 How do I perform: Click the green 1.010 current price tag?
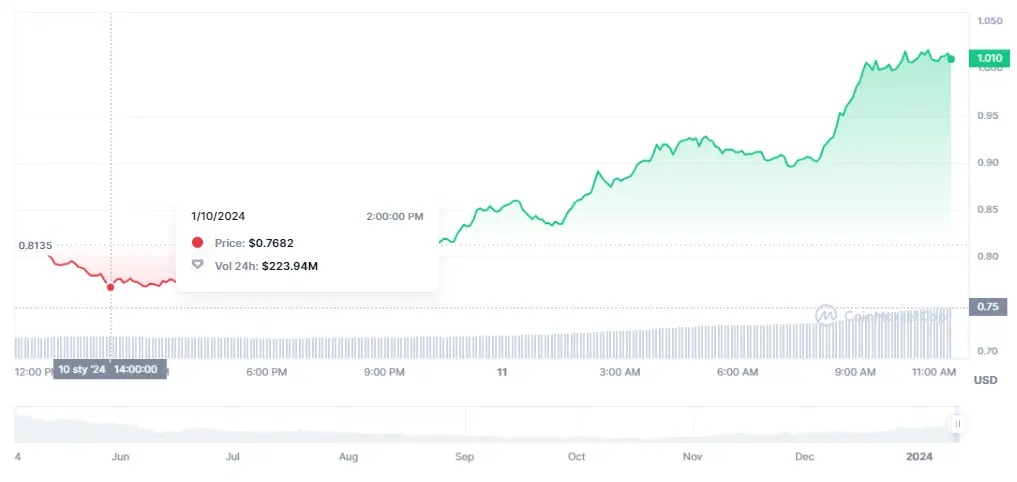990,59
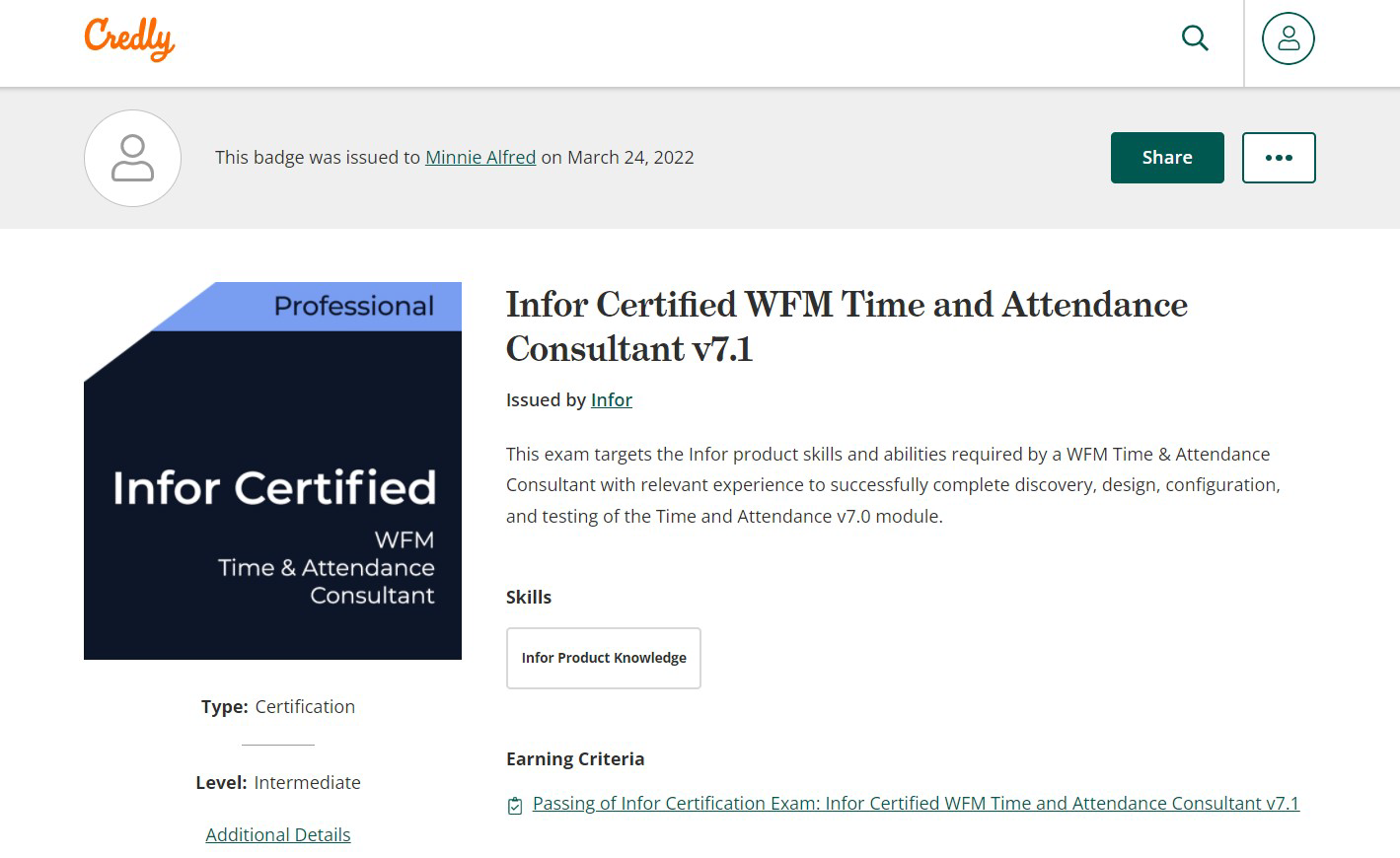Click the clipboard icon beside earning criteria

click(515, 806)
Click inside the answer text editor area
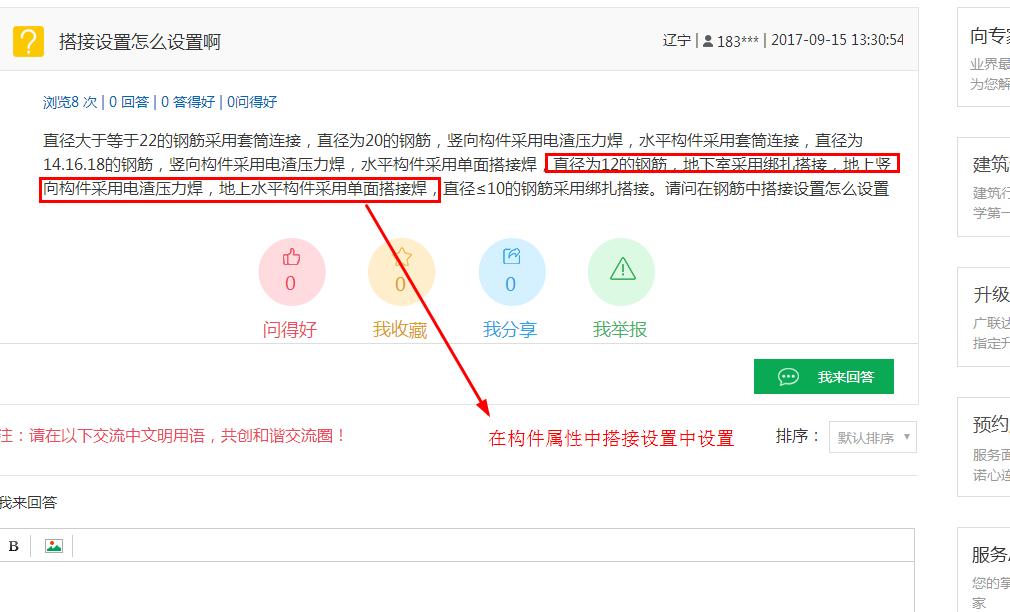1010x612 pixels. tap(456, 586)
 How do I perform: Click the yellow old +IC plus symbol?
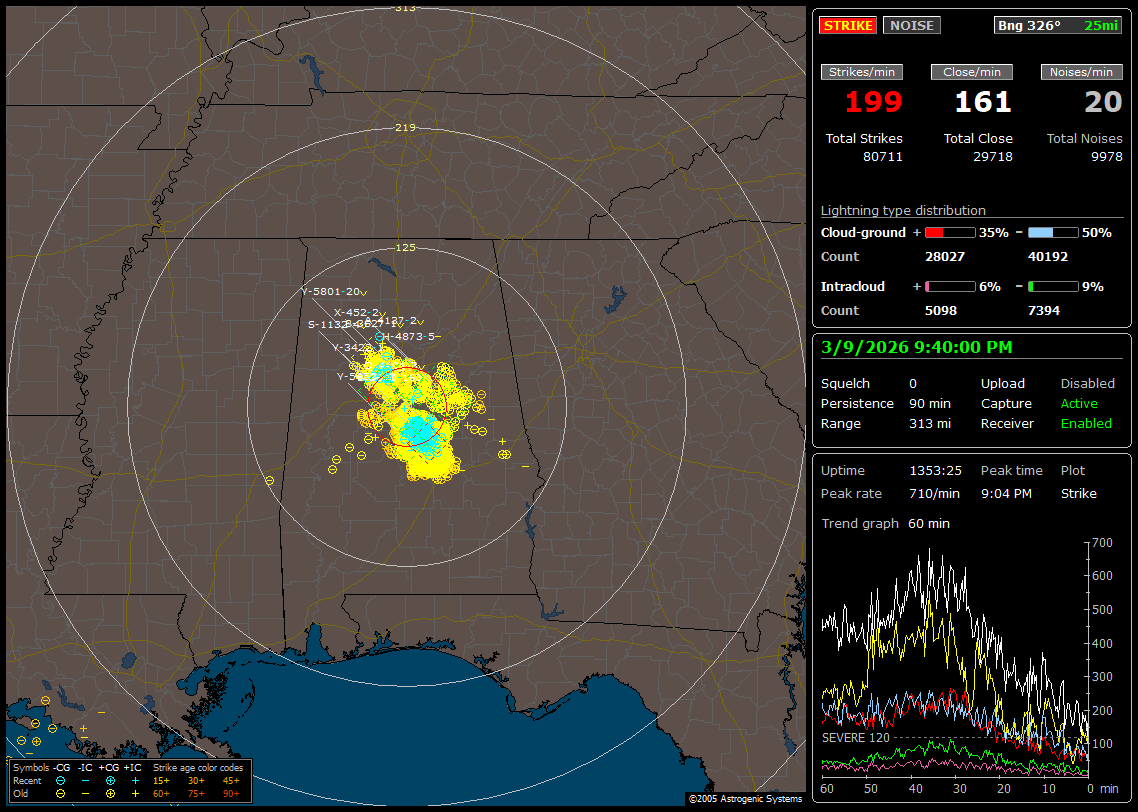pos(135,793)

○ ○ ○ ○ ○

▸ **YOUR TASK**: Would you return the material above exactly, apart from its pictures?

▸ **RESULT OF THE TASK**:
 How do I perform: Click the green 1.010 current price tag?
990,59
Click the clipboard icon beside earning criteria

click(515, 806)
Click inside the answer text editor area
1010x612 pixels. tap(456, 586)
 How do I perform: Click the yellow old +IC plus symbol?
pos(135,793)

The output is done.